[[ Information provided open ]]
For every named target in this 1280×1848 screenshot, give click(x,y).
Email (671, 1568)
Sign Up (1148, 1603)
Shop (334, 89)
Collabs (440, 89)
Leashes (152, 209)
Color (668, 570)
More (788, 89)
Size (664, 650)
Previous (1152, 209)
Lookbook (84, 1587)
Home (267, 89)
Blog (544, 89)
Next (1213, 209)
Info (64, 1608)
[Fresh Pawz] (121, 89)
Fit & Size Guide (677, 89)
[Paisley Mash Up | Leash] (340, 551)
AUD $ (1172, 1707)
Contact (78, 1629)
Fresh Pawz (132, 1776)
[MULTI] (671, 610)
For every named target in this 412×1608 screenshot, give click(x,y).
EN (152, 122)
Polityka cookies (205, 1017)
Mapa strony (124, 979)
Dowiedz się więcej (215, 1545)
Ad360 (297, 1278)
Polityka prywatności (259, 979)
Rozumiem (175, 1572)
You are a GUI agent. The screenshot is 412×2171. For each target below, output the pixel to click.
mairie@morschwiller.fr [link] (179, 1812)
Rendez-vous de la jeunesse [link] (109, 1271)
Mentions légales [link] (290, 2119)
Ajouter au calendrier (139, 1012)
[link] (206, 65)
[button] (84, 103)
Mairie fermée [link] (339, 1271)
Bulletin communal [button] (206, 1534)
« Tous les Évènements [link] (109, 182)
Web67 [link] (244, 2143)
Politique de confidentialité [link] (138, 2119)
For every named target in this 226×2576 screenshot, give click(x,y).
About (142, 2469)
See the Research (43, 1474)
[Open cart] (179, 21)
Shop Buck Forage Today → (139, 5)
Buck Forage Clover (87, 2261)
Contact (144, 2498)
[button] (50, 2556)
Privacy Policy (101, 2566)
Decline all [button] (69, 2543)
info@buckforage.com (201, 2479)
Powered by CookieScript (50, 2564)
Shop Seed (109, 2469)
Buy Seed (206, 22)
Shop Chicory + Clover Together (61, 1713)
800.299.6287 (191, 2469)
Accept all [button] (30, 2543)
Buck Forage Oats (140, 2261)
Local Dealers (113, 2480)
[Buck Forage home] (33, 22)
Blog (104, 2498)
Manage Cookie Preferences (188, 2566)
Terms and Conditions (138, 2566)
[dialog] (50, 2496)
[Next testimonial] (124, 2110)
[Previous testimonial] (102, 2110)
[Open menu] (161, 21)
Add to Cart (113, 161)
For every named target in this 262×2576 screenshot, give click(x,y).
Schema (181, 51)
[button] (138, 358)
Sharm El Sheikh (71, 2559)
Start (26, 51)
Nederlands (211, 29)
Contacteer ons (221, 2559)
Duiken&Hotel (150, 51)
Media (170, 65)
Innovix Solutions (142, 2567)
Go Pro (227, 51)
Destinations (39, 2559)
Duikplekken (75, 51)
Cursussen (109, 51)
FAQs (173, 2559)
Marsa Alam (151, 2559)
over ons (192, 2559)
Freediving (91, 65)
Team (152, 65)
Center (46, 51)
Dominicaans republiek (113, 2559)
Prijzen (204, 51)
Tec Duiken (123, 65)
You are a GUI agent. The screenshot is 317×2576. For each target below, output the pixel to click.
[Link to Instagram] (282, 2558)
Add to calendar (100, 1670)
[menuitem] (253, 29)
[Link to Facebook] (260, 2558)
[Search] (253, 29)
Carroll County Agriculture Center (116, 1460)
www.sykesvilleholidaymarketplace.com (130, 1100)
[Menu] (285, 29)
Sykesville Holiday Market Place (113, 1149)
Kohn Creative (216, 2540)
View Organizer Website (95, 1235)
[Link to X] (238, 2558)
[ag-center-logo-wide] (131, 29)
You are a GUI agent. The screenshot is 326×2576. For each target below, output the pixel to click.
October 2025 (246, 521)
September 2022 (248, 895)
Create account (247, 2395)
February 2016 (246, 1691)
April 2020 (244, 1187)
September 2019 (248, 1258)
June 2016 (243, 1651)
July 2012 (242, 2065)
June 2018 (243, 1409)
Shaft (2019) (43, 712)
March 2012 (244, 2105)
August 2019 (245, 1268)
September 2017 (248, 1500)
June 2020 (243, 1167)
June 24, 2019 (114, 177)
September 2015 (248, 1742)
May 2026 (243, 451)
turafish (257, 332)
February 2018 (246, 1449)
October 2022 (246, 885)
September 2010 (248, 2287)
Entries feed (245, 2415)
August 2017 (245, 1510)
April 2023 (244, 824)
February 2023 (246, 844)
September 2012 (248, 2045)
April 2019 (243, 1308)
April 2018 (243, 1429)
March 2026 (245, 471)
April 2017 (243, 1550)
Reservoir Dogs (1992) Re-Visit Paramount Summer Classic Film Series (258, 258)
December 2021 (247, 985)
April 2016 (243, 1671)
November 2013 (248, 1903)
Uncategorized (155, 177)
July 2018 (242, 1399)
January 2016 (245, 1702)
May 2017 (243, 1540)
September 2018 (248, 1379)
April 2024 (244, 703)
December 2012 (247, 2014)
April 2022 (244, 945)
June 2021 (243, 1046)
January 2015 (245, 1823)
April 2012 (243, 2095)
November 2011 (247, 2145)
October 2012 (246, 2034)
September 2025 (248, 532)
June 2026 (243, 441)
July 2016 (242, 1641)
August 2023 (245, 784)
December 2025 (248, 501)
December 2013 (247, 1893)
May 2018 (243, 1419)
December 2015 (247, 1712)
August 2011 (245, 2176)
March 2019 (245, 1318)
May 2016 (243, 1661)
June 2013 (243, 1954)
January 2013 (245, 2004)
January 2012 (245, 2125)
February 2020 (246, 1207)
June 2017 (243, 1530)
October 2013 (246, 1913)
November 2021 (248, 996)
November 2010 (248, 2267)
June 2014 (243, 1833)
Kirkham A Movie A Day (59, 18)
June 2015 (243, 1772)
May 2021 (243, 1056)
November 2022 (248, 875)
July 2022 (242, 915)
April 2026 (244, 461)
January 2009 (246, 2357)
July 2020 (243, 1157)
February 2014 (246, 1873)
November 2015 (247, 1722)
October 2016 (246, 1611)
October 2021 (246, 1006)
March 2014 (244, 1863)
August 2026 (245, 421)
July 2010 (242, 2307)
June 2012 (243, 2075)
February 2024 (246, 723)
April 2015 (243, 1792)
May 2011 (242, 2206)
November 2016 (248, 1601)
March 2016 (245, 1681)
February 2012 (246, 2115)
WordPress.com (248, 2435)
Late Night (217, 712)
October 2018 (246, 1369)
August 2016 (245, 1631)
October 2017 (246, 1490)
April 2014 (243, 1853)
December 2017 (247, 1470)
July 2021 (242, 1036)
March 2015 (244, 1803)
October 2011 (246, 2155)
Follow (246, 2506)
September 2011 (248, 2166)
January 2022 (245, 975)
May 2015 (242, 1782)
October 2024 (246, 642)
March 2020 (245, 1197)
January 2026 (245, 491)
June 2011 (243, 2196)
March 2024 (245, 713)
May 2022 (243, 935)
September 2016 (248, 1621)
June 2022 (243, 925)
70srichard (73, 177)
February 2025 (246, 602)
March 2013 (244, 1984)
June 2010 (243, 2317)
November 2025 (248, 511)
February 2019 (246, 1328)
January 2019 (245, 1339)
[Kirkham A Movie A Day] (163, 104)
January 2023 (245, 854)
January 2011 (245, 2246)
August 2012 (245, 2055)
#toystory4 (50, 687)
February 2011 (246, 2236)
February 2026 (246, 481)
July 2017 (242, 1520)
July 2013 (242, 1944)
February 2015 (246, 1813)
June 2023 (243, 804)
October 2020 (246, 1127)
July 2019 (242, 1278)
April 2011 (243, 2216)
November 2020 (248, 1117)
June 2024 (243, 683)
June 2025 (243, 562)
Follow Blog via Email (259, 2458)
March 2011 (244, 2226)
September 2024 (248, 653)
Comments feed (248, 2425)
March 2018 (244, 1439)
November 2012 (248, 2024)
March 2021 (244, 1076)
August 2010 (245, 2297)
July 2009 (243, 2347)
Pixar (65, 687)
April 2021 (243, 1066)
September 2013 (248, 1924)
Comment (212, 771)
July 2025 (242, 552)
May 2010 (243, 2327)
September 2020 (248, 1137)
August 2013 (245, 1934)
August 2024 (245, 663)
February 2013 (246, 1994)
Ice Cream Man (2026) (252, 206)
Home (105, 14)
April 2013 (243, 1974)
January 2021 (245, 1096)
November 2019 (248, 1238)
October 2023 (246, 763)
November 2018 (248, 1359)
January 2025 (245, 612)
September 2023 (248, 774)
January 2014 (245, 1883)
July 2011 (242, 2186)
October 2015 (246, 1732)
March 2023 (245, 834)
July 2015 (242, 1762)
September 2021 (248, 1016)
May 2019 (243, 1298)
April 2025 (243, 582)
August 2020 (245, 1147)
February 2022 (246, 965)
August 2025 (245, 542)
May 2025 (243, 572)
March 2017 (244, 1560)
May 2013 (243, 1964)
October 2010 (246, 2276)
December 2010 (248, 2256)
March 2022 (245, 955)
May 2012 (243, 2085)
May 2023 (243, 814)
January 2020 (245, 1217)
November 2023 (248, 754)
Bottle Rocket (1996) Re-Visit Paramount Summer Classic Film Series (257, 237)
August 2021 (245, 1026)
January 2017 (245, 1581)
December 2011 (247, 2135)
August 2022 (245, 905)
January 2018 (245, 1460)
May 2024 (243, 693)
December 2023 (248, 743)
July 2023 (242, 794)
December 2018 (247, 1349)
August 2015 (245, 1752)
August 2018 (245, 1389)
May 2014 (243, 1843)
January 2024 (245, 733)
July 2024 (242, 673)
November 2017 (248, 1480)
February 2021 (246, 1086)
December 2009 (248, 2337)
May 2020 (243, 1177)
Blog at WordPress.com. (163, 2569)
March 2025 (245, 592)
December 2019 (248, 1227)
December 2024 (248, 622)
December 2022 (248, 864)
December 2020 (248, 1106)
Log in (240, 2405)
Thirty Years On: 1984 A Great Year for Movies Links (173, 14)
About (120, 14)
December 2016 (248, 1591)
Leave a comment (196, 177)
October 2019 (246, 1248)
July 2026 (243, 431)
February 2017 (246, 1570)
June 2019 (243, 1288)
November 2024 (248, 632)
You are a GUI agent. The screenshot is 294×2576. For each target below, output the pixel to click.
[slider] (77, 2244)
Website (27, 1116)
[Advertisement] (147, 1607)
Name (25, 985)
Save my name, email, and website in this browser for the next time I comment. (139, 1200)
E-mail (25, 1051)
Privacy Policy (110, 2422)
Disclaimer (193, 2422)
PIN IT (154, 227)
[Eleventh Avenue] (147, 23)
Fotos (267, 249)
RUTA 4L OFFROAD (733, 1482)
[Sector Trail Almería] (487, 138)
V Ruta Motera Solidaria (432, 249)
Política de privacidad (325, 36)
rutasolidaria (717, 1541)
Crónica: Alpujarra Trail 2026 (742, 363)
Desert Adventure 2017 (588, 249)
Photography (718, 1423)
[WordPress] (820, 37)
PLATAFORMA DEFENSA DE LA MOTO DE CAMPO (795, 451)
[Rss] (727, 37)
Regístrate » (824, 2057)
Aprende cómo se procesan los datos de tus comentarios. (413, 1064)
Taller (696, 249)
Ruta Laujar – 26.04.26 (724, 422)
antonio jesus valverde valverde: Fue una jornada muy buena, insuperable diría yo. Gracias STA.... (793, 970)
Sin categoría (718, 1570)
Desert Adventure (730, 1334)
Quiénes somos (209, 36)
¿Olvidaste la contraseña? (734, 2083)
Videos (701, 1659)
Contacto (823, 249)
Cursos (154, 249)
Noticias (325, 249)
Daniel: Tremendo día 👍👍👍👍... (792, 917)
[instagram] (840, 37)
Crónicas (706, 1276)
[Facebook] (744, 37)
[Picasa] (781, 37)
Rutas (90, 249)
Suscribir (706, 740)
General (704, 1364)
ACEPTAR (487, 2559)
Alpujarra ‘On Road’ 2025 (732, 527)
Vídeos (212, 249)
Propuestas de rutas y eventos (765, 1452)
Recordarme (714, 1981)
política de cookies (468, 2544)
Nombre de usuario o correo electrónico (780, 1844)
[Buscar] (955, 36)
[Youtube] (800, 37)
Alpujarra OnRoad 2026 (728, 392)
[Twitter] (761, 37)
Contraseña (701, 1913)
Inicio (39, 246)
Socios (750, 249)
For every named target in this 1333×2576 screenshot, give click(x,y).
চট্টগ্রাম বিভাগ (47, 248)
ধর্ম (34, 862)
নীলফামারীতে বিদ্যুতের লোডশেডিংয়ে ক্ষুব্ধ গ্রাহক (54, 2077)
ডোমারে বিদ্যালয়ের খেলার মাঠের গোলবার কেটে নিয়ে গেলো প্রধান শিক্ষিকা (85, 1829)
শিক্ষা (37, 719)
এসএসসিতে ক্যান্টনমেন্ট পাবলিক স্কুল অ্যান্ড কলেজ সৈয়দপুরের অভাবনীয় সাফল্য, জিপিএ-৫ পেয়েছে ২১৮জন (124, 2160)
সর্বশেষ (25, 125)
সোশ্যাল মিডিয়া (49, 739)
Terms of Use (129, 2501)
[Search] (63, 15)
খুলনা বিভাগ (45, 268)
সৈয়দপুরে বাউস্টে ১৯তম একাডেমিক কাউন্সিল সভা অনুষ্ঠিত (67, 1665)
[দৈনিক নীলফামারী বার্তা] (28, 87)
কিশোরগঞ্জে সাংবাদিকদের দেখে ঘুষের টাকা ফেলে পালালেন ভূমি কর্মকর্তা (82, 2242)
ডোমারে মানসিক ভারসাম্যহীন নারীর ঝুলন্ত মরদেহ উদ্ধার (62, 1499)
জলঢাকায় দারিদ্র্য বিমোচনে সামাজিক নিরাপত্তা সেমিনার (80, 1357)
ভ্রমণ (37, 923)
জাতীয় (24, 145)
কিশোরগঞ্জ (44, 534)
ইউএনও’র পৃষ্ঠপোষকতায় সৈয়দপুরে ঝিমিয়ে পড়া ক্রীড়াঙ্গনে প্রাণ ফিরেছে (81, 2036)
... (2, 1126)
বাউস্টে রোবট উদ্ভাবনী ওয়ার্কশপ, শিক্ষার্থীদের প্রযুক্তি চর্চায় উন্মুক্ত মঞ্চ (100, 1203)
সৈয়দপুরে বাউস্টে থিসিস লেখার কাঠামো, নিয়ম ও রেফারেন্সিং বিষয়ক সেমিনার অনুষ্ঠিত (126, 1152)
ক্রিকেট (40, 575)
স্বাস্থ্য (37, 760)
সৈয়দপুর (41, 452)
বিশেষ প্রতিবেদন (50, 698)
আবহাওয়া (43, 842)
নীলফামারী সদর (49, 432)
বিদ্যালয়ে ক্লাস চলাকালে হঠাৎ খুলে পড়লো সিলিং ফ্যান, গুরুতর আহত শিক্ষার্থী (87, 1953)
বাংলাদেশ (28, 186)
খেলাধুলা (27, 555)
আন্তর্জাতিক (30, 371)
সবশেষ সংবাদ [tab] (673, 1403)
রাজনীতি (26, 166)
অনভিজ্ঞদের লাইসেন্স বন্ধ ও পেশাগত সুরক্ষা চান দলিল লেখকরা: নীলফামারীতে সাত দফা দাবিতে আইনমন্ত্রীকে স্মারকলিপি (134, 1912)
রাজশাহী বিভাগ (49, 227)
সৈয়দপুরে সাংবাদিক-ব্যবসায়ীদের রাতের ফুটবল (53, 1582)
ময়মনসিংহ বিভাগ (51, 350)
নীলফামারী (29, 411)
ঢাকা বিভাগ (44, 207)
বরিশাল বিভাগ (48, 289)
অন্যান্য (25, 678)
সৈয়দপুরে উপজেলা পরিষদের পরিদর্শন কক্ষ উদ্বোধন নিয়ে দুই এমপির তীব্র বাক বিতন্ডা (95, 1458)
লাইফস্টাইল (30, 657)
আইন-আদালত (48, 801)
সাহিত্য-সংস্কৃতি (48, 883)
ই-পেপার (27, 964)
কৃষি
[[ Information provided closed ]]
| The task |
Take the lines above from the one containing "Bottle Rocket (1996)" to the one containing "[instagram] (840, 37)" and retype them exactly, both ends included, with nothing added.

| Worked solution |
Bottle Rocket (1996) Re-Visit Paramount Summer Classic Film Series (257, 237)
August 2021 (245, 1026)
January 2017 (245, 1581)
December 2011 (247, 2135)
August 2022 (245, 905)
January 2018 (245, 1460)
May 2024 (243, 693)
December 2023 (248, 743)
July 2023 (242, 794)
December 2018 (247, 1349)
August 2015 (245, 1752)
August 2018 (245, 1389)
May 2014 (243, 1843)
January 2024 (245, 733)
July 2024 (242, 673)
November 2017 (248, 1480)
February 2021 (246, 1086)
December 2009 (248, 2337)
May 2020 (243, 1177)
Blog at WordPress.com. (163, 2569)
March 2025 (245, 592)
December 2019 (248, 1227)
December 2024 (248, 622)
December 2022 (248, 864)
December 2020 (248, 1106)
Log in (240, 2405)
Thirty Years On: 1984 A Great Year for Movies Links (173, 14)
About (120, 14)
December 2016 (248, 1591)
Leave a comment (196, 177)
October 2019 (246, 1248)
July 2026 (243, 431)
February 2017 (246, 1570)
June 2019 (243, 1288)
November 2024 (248, 632)
You are a GUI agent. The screenshot is 294×2576. For each target below, output the pixel to click.
[slider] (77, 2244)
Website (27, 1116)
[Advertisement] (147, 1607)
Name (25, 985)
Save my name, email, and website in this browser for the next time I comment. (139, 1200)
E-mail (25, 1051)
Privacy Policy (110, 2422)
Disclaimer (193, 2422)
PIN IT (154, 227)
[Eleventh Avenue] (147, 23)
Fotos (267, 249)
RUTA 4L OFFROAD (733, 1482)
[Sector Trail Almería] (487, 138)
V Ruta Motera Solidaria (432, 249)
Política de privacidad (325, 36)
rutasolidaria (717, 1541)
Crónica: Alpujarra Trail 2026 (742, 363)
Desert Adventure 2017 (588, 249)
Photography (718, 1423)
[WordPress] (820, 37)
PLATAFORMA DEFENSA DE LA MOTO DE CAMPO (795, 451)
[Rss] (727, 37)
Regístrate » (824, 2057)
Aprende cómo se procesan los datos de tus comentarios. (413, 1064)
Taller (696, 249)
Ruta Laujar – 26.04.26 (724, 422)
antonio jesus valverde valverde: Fue una jornada muy buena, insuperable diría yo. Gracias STA.... (793, 970)
Sin categoría (718, 1570)
Desert Adventure (730, 1334)
Quiénes somos (209, 36)
¿Olvidaste la contraseña? (734, 2083)
Videos (701, 1659)
Contacto (823, 249)
Cursos (154, 249)
Noticias (325, 249)
Daniel: Tremendo día 👍👍👍👍... (792, 917)
[instagram] (840, 37)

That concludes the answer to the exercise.